Copy out the data below word for word, from the line containing "This screenshot has" through the end of the data, and leave the pictures out of your answer.

• Data on target coordinates:
>> BEGIN

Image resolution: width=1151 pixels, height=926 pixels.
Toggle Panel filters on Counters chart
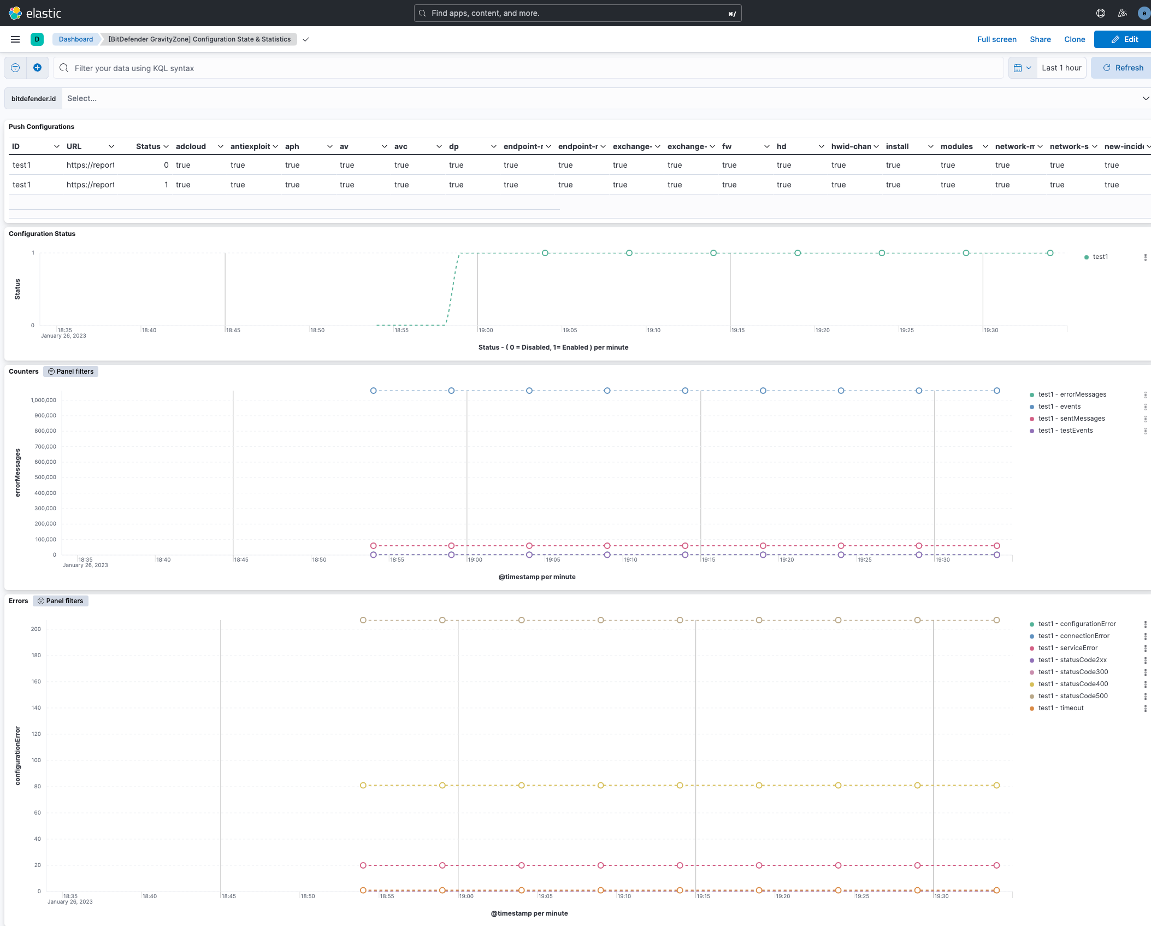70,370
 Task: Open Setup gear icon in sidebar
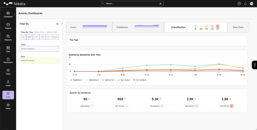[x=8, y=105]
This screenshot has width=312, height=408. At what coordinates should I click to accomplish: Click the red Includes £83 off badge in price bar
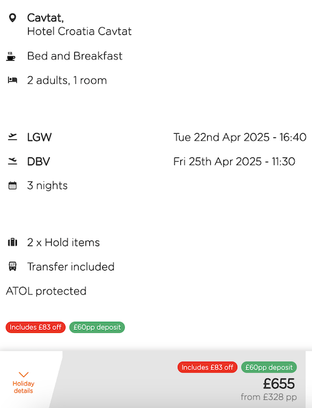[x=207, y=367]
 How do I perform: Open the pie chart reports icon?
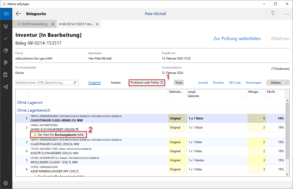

>> END

• FINISHED TASK:
This screenshot has width=312, height=408. At what coordinates should I click to accomplish: Click the red Includes £83 off badge in price bar
[x=207, y=367]
 How do I perform: Open the pie chart reports icon?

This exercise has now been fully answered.